Fee for the membership of the Society was pegged at Rs 25,000 as admission fee and Rs 25,000 as annual subscription for business houses. In the initial flush of excitement, over eighty business houses joined the Society. A majority of these were Public Sector Undertakings. Seven original members have withdrawn and 12 others were de-listed by the UNGC. At the time of writing, the Society has about 50 members of which five are NGOs, one SME and eight institutional members. According to a UNGC Press Release, two years ago 39 companies were de-listed for non compliance with UNGC membership rules. These include several PSUs and large private companies.

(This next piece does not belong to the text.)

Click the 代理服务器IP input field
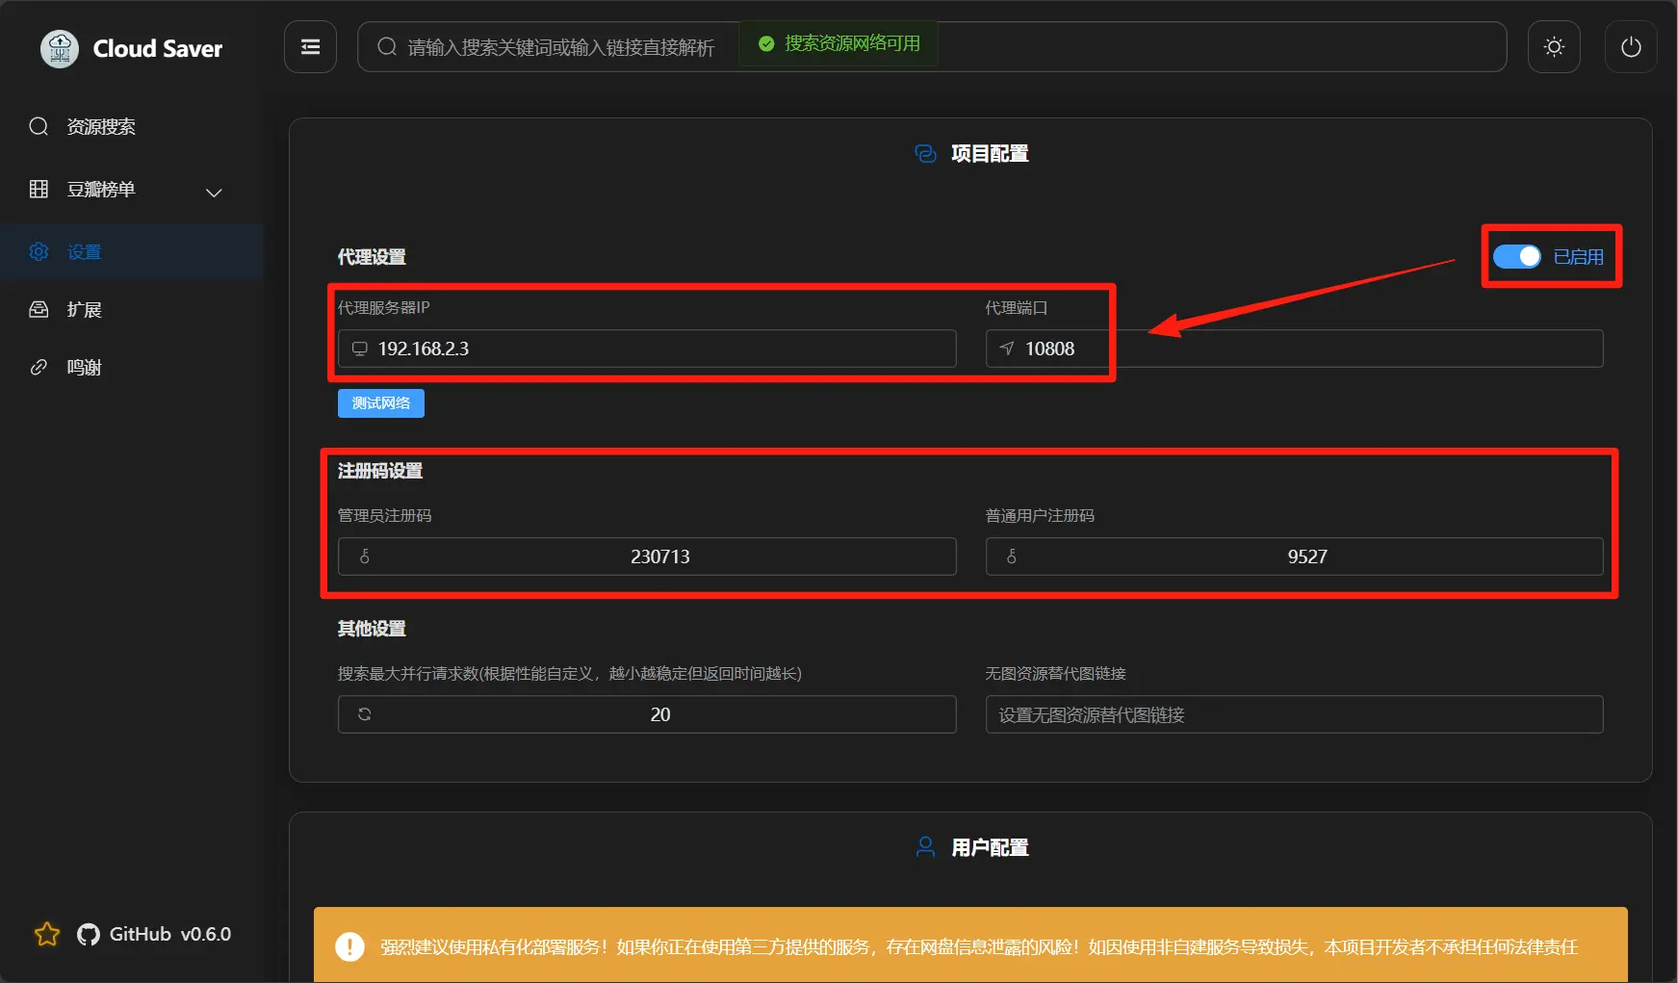Image resolution: width=1678 pixels, height=983 pixels. (x=655, y=349)
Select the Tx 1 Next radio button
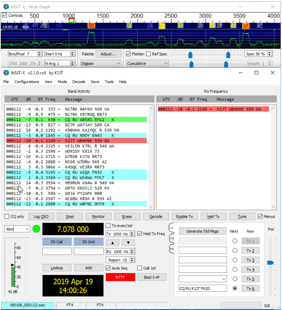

As the Local Network, the Global Compact Society is responsible to fulfill several responsibilities. According to the UNGC Website, ‘The primary function of a Local Network is to promote the Global Compact principles and facilitate their Implementation by participants.’ It undertakes a variety of activities to do so, including identifying local priorities relating to responsible business, organising learning and dialogue events, mobilising collective action efforts and motivating participating companies to develop partnership projects to contribute to the UN Millennium Development Goals.

‘Additionally, networks increasingly serve as engagement platforms for participants, be it for moving innovative solutions upstream for global replication and multiplication, or be it for taking global dialogue issues down to the level of implementation. Local networks play an essential role in the initiative and are an integral part of the overall governance of the Compact.’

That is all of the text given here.